As I continued to assemble and refine my understanding of the world I came across the works of technologists and futurists like Toffler, Kurzweil, Gelertner, Rheingold, Friedman, Lessig, Malone and Sachs.  This literature offered insight into the convergent dynamics of technology, globalization and social evolution.  Things began to "click" as I cross-referenced this new thinking with my professional and life experiences.  Their web of well-argued theories, such as exponential technology growth and the economic repercussions of network effects, led me to agree with them that civilization as we know it is about to experience an unprecedented transformation.  Hence, I now subscribe to the belief that we are transitioning into what Toffler has dubbed "The Information Age."  A quick look around confirms that constantly evolving communication technology is empowering individuals and leveling the global economic playing field.  Market fluidity is increasing and the best ideas, no matter where they are generated, are more easily rising to the top.  The world is becoming "flat," as Friedman likes to put it.


So today I am a 27-year-old Latvian-American futurist media producer who believes both all of the above and that nationalism and culture still have a big role to play in a rapidly changing world.  Because change can cut both ways, it is important for both Latvia and the U.S. to 1) assemble the knowledge base necessary to understand these new global dynamics, 2) utilize this knowledge base to inform socio-economic policy, 3) generate new behavior that maximizes growth while protecting culture and way of life, 4) continue scanning the road ahead because the rate of change is only getting faster.  Interestingly, it appears that smaller nimbler countries like Latvia are better positioned to adopt or encourage systematic predictive thinking than large countries, like the U.S., that are bogged down by a great deal of social inertia.  It seems that a window of opportunity is opening that may allow Latvia to take a great leap forward and to thus encourage America to do the same. 
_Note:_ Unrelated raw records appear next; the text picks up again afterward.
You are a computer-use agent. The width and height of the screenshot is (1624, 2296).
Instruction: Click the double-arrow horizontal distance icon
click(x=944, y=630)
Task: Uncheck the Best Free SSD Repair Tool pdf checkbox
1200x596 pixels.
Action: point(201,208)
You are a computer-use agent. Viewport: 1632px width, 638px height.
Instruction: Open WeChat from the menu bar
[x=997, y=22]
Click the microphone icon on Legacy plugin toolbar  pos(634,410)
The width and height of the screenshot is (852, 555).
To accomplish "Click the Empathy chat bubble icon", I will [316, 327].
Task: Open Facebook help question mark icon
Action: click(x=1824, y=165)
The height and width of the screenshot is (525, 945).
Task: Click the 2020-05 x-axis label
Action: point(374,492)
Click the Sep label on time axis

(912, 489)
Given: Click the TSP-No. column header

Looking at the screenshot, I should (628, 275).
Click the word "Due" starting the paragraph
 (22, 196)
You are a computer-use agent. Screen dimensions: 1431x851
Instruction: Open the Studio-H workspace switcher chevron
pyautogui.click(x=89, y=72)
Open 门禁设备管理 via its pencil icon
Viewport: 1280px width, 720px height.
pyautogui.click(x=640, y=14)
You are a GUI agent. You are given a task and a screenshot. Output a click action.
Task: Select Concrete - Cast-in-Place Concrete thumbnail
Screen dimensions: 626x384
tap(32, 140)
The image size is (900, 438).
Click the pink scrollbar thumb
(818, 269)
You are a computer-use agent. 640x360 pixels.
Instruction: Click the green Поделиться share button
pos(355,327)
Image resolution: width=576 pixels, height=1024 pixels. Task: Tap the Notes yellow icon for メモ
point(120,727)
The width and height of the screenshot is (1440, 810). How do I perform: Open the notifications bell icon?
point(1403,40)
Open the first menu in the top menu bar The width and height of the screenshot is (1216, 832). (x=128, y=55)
First and foremost, Latvia needs to encourage and implement Future Studies programs among its citizens to arm them with better scientific context for social and business decision making.  There is some basic literature that can easily be incorporated into business, social sciences and technology classes.  To start with, Latvians would do well to digest The World is Flat by New York Times writer Thomas Friedman, "The Law of Accelerating Returns" by futurist Ray Kurzweil (http://www.kurzweilai.net/articles/art0134.html) who has consulted for Bill Gates, and The Future of Work by MIT Professor Thomas Malone.  Additionally, Latvia should look to existing Future Studies at institutions like Univesity of Advancing Technology, the University of Hawaii, and University of Houston – Clear Lake as possible templates for more expansive programs.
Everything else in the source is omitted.